Cyber resilience is what ensures an organisation can remain operating seamlessly and effectively in the face of the growing number of cyber threats. There are four key stages to creating cyber resiliency in your organisation.
A preventative approach to security is vital. Firewalls, encryption software and protocols are all essentials tools to defend an organisation, but preventative methods alone aren’t enough. Incidents will still happen.
The way a firm reacts to a cyberattack is what makes the most difference. To ensure your organisation can react quickly to an attack, draw up detailed incident response plans and identify the key systems required for your business to remain operational in the event of an attack. This should ensure your cyber resilience.
Developing a strong company security culture is essential to becoming cyber resilient. Detecting threats early limits damage.

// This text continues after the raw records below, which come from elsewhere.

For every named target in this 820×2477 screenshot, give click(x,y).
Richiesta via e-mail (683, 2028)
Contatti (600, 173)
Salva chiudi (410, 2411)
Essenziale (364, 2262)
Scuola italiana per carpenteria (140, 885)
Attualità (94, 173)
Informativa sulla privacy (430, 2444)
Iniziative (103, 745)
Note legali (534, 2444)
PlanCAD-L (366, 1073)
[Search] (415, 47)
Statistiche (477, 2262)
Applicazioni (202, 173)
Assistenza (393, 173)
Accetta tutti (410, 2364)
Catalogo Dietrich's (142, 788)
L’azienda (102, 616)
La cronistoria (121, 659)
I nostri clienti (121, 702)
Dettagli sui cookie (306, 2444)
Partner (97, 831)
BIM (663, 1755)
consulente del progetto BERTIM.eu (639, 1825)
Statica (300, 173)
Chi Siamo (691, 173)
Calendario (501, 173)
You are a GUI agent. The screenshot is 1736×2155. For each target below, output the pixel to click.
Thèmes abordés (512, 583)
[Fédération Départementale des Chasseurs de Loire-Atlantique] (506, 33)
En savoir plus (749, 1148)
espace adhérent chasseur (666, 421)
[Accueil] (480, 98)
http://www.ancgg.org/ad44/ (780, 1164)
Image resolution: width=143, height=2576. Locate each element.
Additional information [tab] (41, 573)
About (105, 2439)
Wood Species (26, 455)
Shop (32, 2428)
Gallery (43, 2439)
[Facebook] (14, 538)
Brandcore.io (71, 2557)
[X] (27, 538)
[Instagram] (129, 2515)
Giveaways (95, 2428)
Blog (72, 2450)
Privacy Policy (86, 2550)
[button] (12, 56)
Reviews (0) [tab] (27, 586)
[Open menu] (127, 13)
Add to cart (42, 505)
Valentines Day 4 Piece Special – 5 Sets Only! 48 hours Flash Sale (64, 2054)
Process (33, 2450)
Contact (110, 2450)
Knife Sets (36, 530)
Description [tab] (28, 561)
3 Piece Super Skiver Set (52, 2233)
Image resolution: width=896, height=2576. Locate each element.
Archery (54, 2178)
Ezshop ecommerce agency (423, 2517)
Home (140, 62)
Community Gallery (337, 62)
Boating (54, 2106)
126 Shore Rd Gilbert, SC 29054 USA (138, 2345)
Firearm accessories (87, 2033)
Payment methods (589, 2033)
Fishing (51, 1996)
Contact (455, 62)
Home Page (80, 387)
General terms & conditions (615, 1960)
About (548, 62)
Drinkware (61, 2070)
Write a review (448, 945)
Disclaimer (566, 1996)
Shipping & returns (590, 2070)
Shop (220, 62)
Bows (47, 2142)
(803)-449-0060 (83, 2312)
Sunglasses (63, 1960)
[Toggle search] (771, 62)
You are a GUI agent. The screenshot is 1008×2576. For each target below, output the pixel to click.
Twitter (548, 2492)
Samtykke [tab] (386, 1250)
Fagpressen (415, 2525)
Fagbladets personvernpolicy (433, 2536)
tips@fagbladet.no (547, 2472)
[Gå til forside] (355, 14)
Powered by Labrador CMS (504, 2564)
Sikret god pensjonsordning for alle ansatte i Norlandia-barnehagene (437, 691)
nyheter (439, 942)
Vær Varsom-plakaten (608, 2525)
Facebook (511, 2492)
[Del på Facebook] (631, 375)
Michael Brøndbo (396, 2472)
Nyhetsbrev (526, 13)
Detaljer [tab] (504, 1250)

While technology can help identify attacks, educated staff can also spot threats and raise an alert.
To reduce the risk of an incident resulting in the critical failure of your systems, diversify the technology you use and create a layered defence. Isolating parts of your system can ensure you’re able to keep control of key functions, which will help your company survive an incident.
Incident response planning can’t be perfect, because no two events are ever identical. However, communication is key during any cyber resilience incident. This extends to not just staff members but customers too. Lack of clear communication can cause panic and can escalate what is already a difficult and stressful situation.
It’s understood that not everyone will think clearly in a crisis. All decisions made should be informed by everyone in the team and should represent the best course of action. If the correct approach is not being made, everyone must feel confident to question decisions.
Finally, to ensure they are truly resilient, enterprise systems often need to be adapted in step with a rapidly evolving environment. This marks the difference between a system being robust or resilient.
The next phase in the evolution of resilient system designs is to build systems that autonomously adapt and respond to changes in the environment. Concepts like altering the system’s layout to respond to a detected attack or autonomous security patching and vulnerability detection are all examples of adaptive systems.
For companies to avoid complacency, their cyber resiliency systems need to be updated continuously, even when no incident has occurred.